Evolution of vapour concentrations (a,b), particle-nucleation rates at 1.7 nm, J_1.7 (c,d), and naturally charged particle number size distribution (dN/dlogD_p) and growth rates measured between 3.2 and 8.0 nm, GR_3.2-8 (nm h⁻¹) (e,f). The black lines in panel f depict the linear fits of 50% appearance time of particles between 3.2 and 8.0 nm. The results show that pure IP_0N aerosol formation is feasible and atmospheric ions can enhance the nucleation rate by a few times. The addition of low concentrations of H₂SO₄ further enhances IP_0-2N nucleation by up to two orders of magnitude. The vertical dashed lines and labels indicate the start of a new stage in which the experimental conditions were adjusted. The dotted black curve in panel d shows the expected H₂SO₄–NH₃ nucleation rate, conservatively assuming that NH₃ is present at the 4 pptv limit of detection^44,93. Stages 1 and 3 are, respectively, under neutral (ion-free) and beam (ion-enhanced) conditions, whereas all of the other stages are under galactic cosmic ray (GCR; natural ion concentrations) conditions.

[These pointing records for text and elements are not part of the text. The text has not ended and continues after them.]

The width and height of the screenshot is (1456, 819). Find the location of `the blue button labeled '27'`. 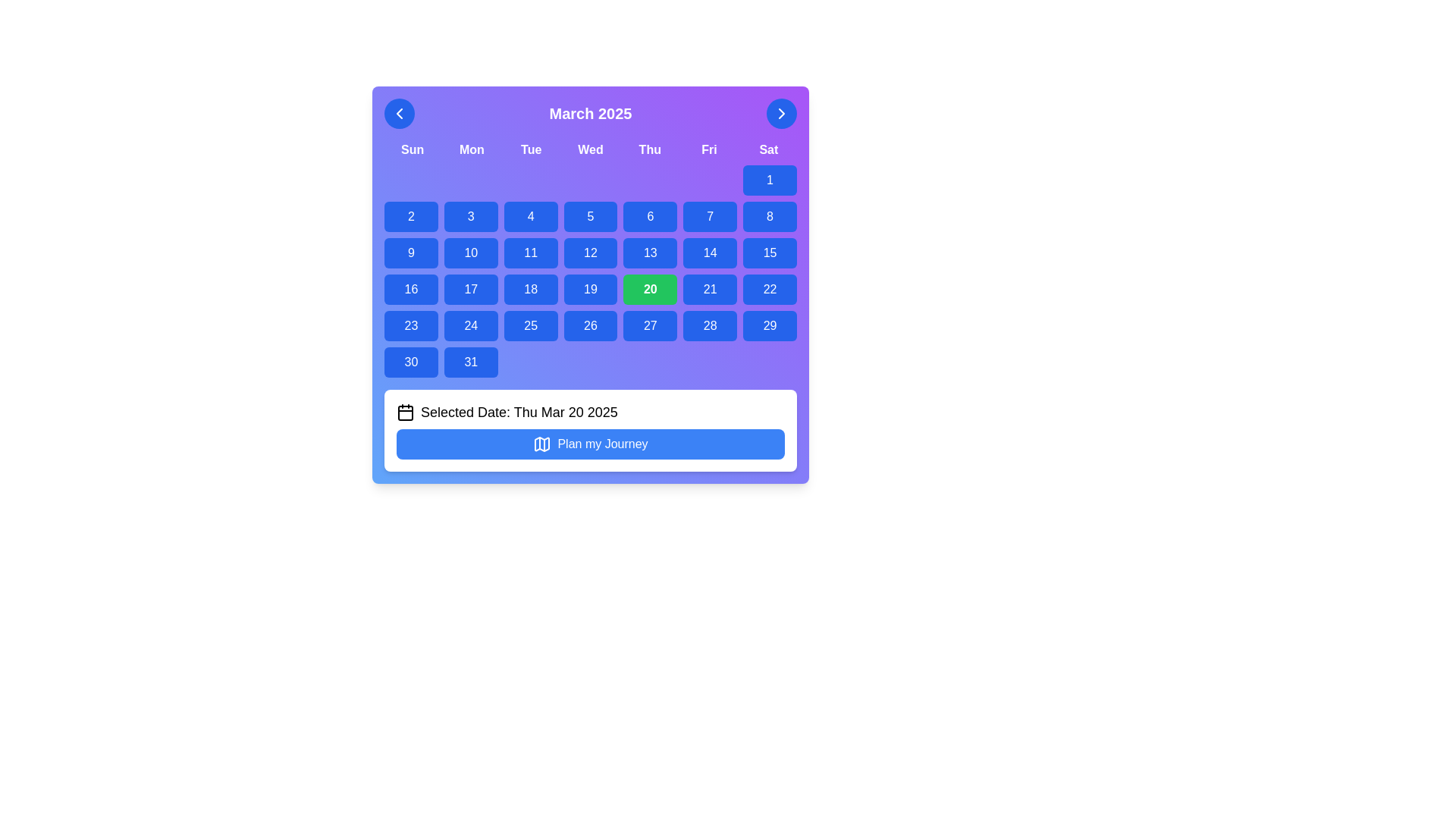

the blue button labeled '27' is located at coordinates (650, 325).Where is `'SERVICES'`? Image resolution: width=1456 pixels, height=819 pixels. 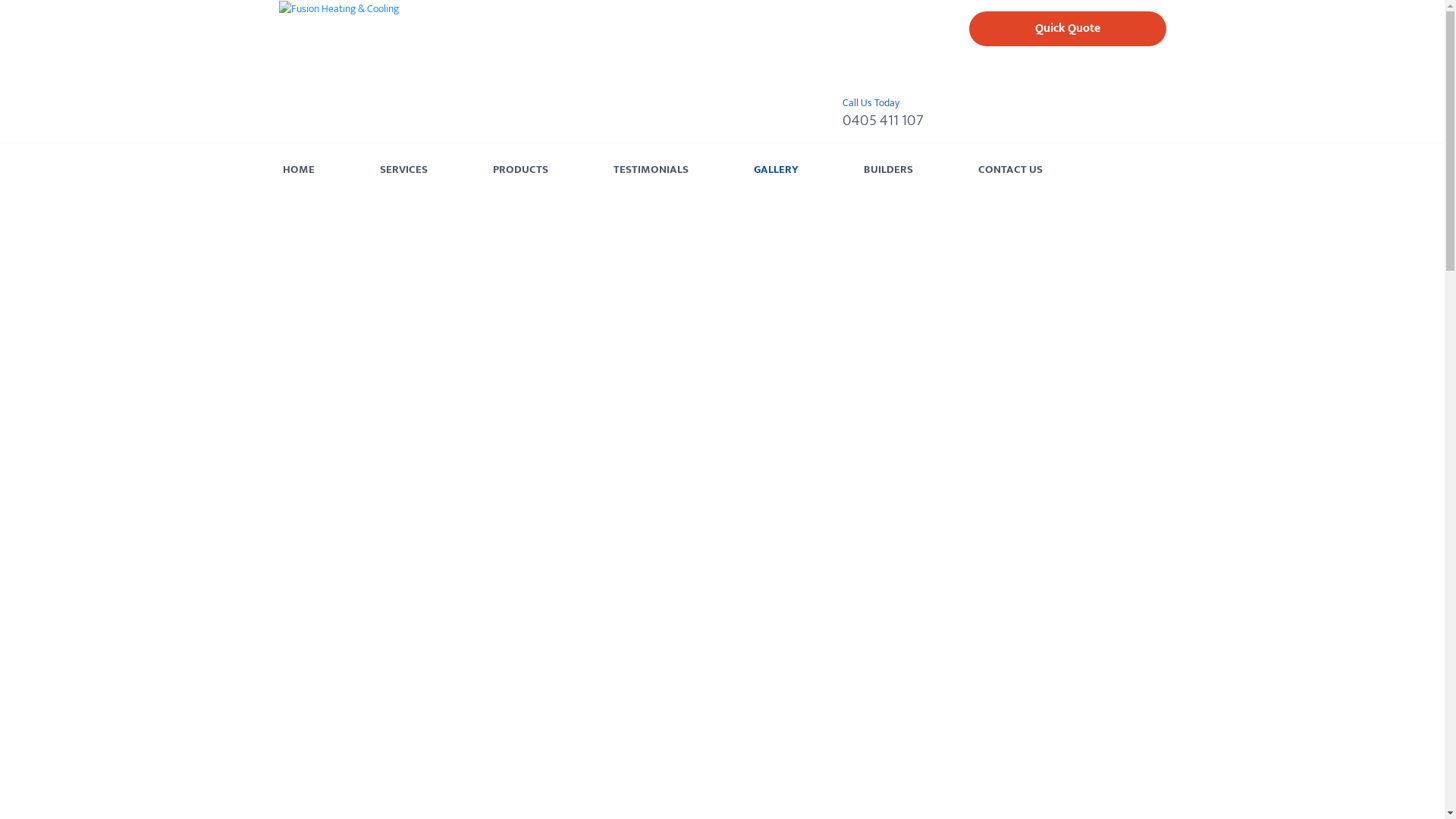 'SERVICES' is located at coordinates (403, 169).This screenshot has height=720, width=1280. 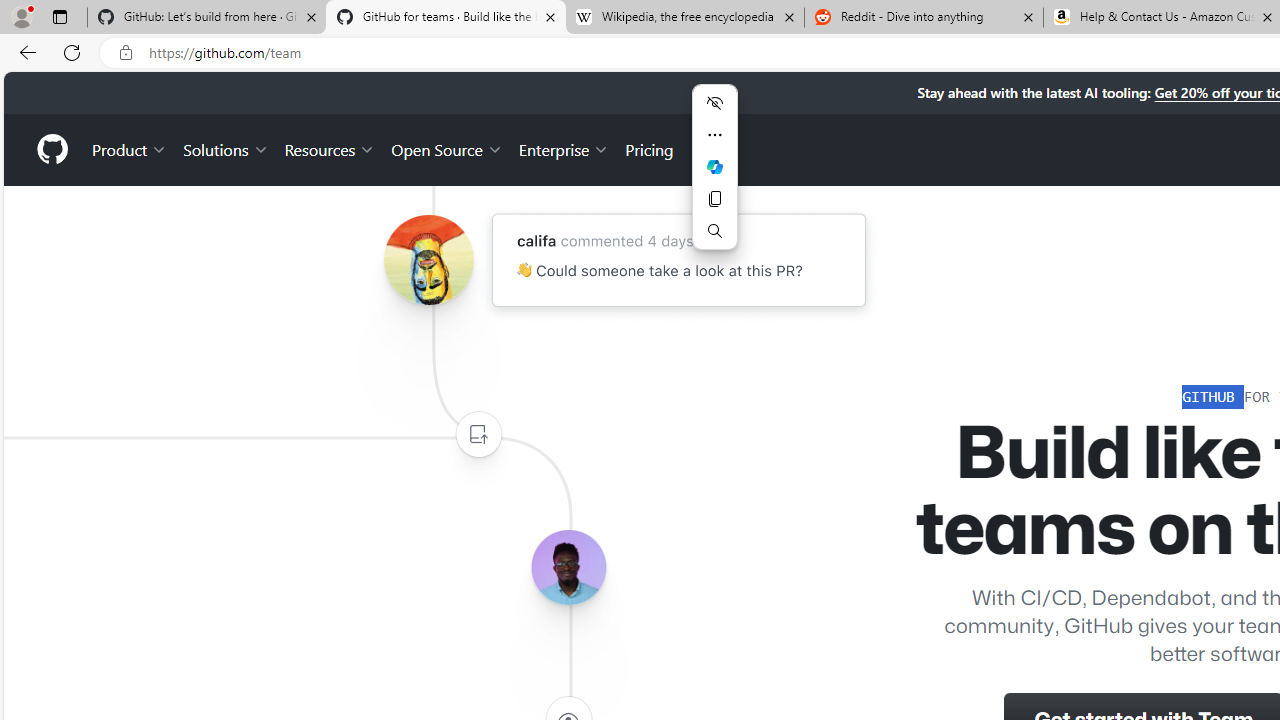 I want to click on 'Ask Copilot', so click(x=714, y=166).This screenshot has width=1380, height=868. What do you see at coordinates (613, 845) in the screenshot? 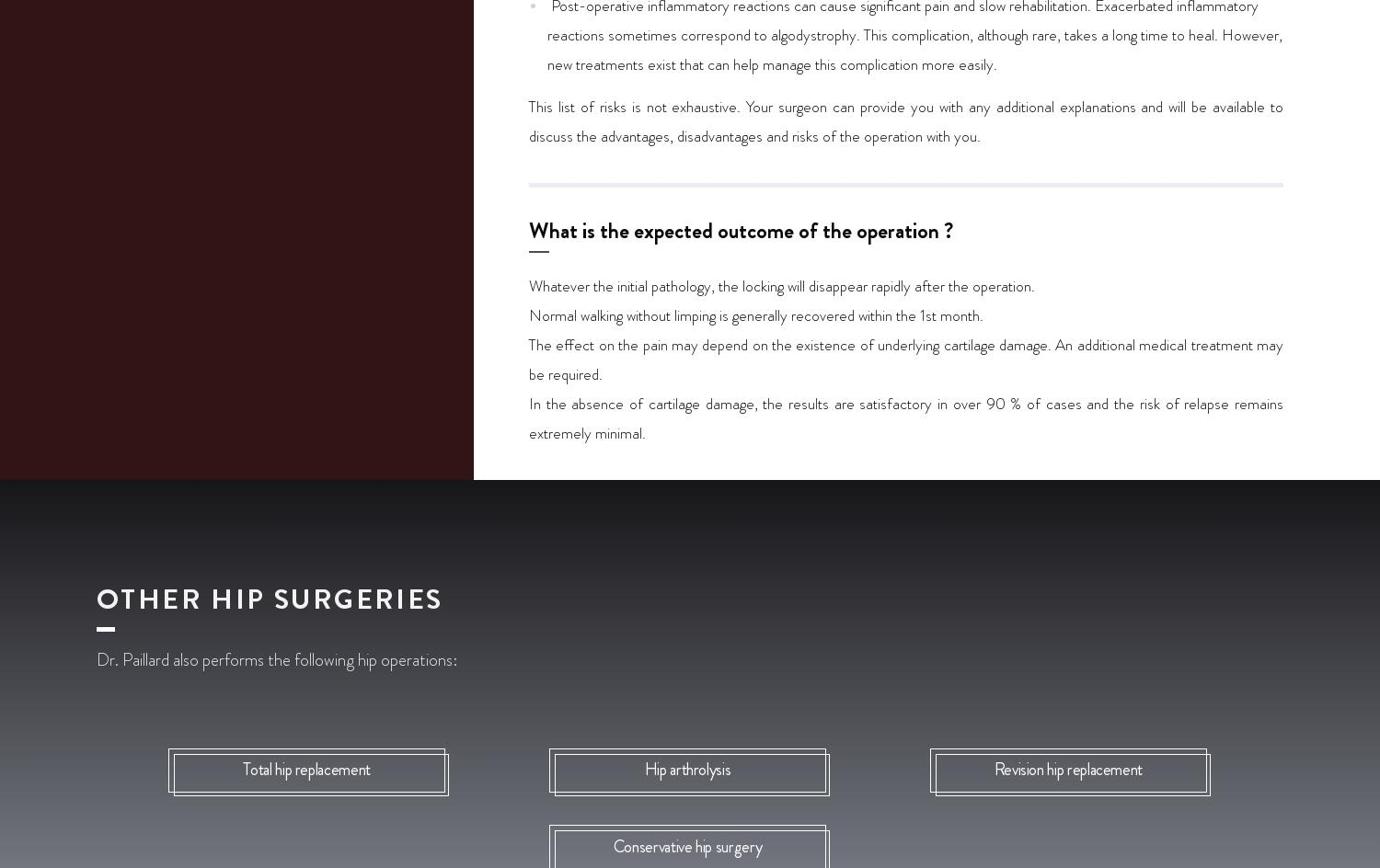
I see `'Conservative hip surgery'` at bounding box center [613, 845].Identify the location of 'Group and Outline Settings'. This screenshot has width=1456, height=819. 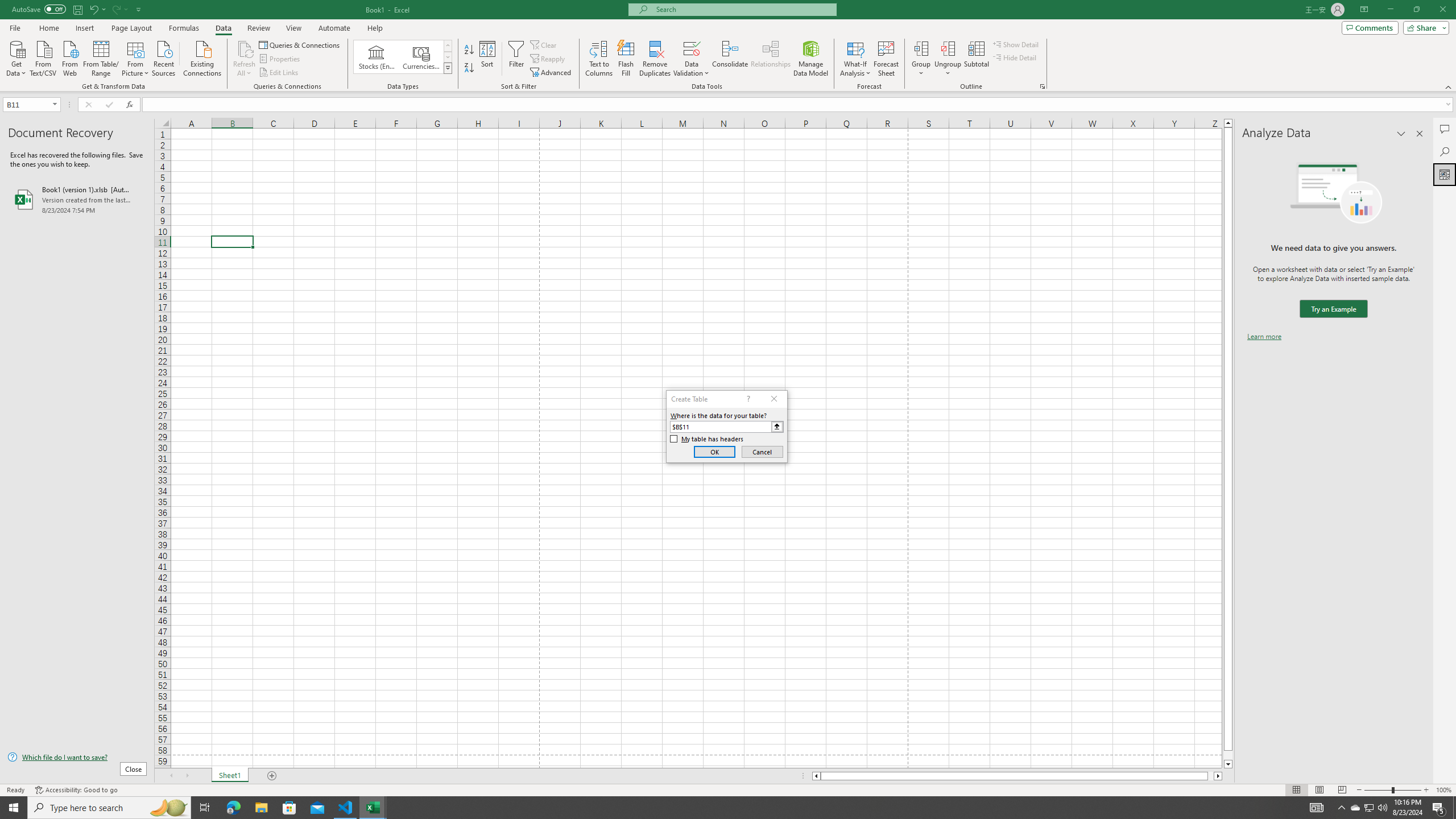
(1041, 85).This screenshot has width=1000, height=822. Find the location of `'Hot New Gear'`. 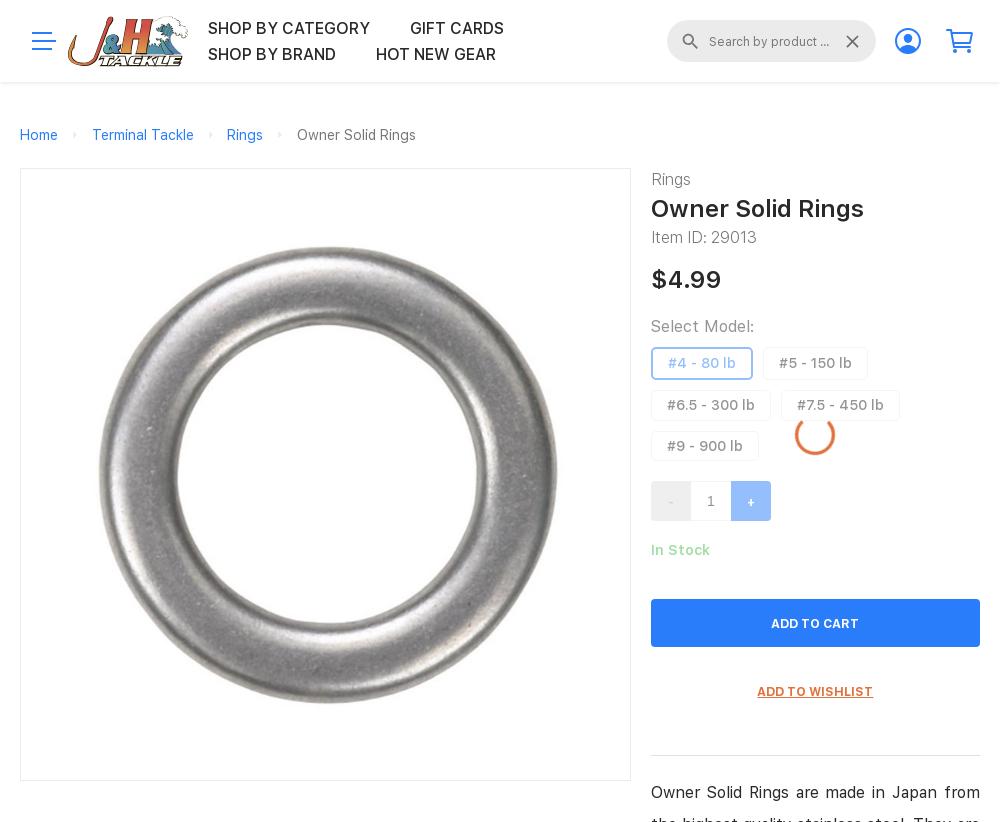

'Hot New Gear' is located at coordinates (376, 53).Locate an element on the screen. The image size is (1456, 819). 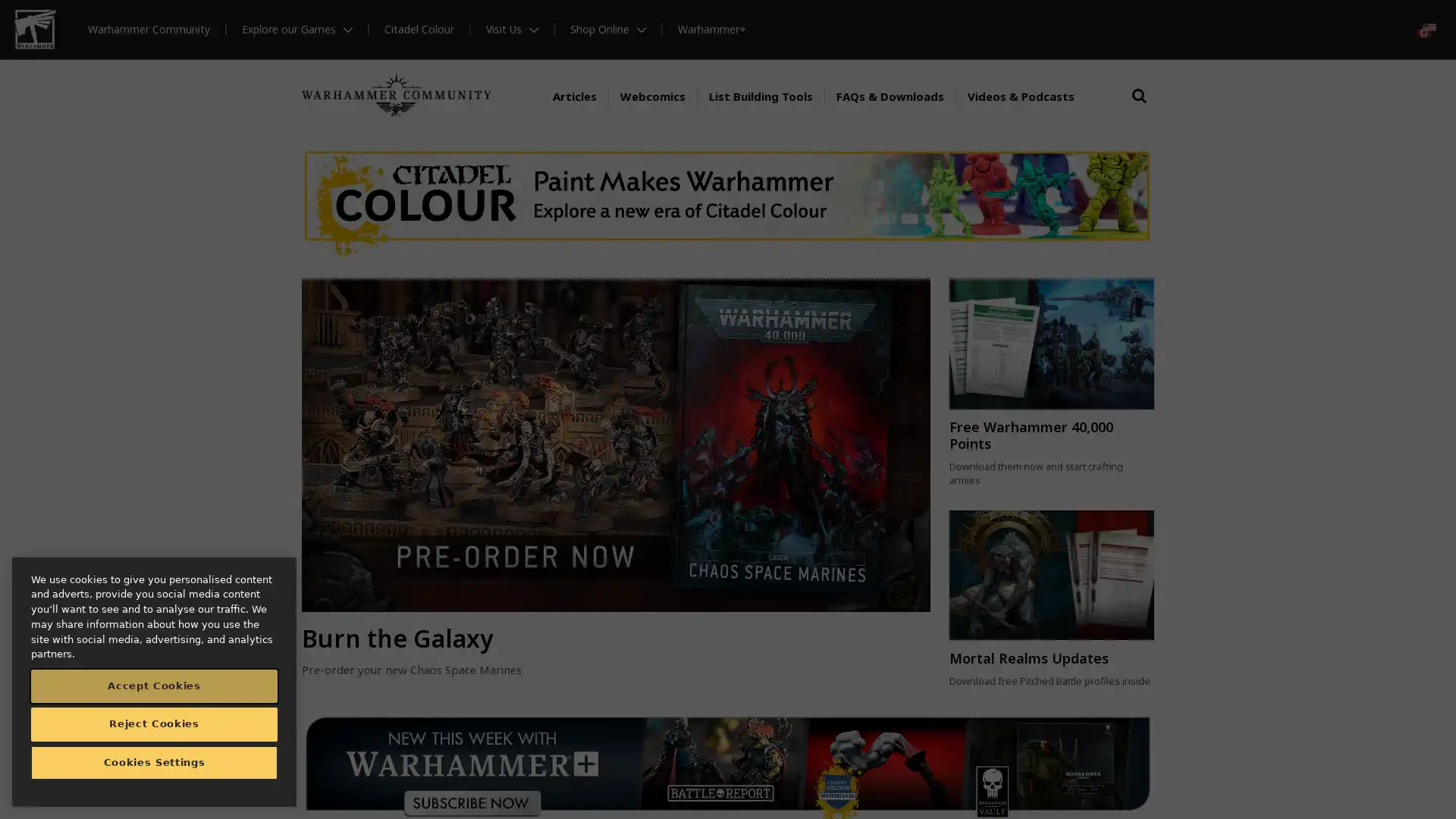
Reject Cookies is located at coordinates (154, 727).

The SO₂ concentration is increased in steps during stages 5–12. The experimental conditions for the right panels are: isoprene = 0.08–0.63 ppbv (2.4–20.0 × 10⁹ cm⁻³), O₃ = 189 ppbv (6 × 10¹² cm⁻³), OH = 2.4 × 10⁶ cm⁻³, HO₂ = 1.8 × 10⁸ cm⁻³, RH = 32% and temperature = −49 °C. The experimental conditions for the left panels are: isoprene = 0.05–0.50 ppbv (1.6–16.0 × 10⁹ cm⁻³), O₃ = 1.2 ppbv (3.8 × 10¹⁰ cm⁻³), SO₂ = 0–1.9 × 10⁸ cm⁻³, OH = 6 × 10⁷ cm⁻³, HO₂ = 1 × 10⁹ cm⁻³, NO = 0.12–0.81 ppbv, NO₂ = 0.57–0.84 ppbv, RH = 52% and temperature = −48 °C.